Retype every line of the records exactly.

**Exercise materials**
──────

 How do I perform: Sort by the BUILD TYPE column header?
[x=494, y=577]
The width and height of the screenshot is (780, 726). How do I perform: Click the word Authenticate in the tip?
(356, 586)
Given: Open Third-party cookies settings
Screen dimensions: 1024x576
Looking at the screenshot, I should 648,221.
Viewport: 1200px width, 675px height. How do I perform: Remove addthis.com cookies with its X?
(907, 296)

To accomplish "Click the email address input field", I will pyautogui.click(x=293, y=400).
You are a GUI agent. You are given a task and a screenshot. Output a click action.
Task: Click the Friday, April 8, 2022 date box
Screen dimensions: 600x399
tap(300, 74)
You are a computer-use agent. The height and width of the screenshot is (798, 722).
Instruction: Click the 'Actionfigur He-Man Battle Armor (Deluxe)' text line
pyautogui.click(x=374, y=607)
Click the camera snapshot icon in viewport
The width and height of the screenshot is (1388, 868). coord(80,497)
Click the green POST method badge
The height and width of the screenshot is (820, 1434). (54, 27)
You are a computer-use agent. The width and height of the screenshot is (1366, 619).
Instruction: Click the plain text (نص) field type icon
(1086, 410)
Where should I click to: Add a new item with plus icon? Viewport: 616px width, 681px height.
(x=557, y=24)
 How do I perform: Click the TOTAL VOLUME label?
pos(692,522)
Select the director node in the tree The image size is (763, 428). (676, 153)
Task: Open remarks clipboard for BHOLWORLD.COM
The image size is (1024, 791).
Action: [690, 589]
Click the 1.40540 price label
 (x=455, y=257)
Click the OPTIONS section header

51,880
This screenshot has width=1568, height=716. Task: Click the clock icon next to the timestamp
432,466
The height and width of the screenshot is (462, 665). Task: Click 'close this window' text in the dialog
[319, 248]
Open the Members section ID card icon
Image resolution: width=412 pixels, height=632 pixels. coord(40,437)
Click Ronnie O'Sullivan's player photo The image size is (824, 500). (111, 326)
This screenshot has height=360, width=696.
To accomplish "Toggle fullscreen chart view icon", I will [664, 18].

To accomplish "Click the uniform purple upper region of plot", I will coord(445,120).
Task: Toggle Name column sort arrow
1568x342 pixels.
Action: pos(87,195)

──────

**Written solution**
 How do I perform: Sort by the BUILD TYPE column header?
[x=494, y=577]
The width and height of the screenshot is (780, 726). How do I perform: Click the word Authenticate in the tip?
(356, 586)
Given: Open Third-party cookies settings
Screen dimensions: 1024x576
Looking at the screenshot, I should 648,221.
Viewport: 1200px width, 675px height. How do I perform: Remove addthis.com cookies with its X?
(907, 296)

To accomplish "Click the email address input field", I will pyautogui.click(x=293, y=400).
You are a GUI agent. You are given a task and a screenshot. Output a click action.
Task: Click the Friday, April 8, 2022 date box
Screen dimensions: 600x399
tap(300, 74)
You are a computer-use agent. The height and width of the screenshot is (798, 722).
Instruction: Click the 'Actionfigur He-Man Battle Armor (Deluxe)' text line
pyautogui.click(x=374, y=607)
Click the camera snapshot icon in viewport
The width and height of the screenshot is (1388, 868). coord(80,497)
Click the green POST method badge
The height and width of the screenshot is (820, 1434). (54, 27)
You are a computer-use agent. The width and height of the screenshot is (1366, 619).
Instruction: Click the plain text (نص) field type icon
(1086, 410)
Where should I click to: Add a new item with plus icon? Viewport: 616px width, 681px height.
(x=557, y=24)
 How do I perform: Click the TOTAL VOLUME label?
pos(692,522)
Select the director node in the tree The image size is (763, 428). (676, 153)
Task: Open remarks clipboard for BHOLWORLD.COM
The image size is (1024, 791).
Action: [690, 589]
Click the 1.40540 price label
 (x=455, y=257)
Click the OPTIONS section header

51,880
This screenshot has width=1568, height=716. Task: Click the clock icon next to the timestamp
432,466
The height and width of the screenshot is (462, 665). Task: Click 'close this window' text in the dialog
[319, 248]
Open the Members section ID card icon
Image resolution: width=412 pixels, height=632 pixels. coord(40,437)
Click Ronnie O'Sullivan's player photo The image size is (824, 500). (111, 326)
This screenshot has height=360, width=696.
To accomplish "Toggle fullscreen chart view icon", I will [664, 18].

To accomplish "Click the uniform purple upper region of plot", I will coord(445,120).
Task: Toggle Name column sort arrow
1568x342 pixels.
Action: pos(87,195)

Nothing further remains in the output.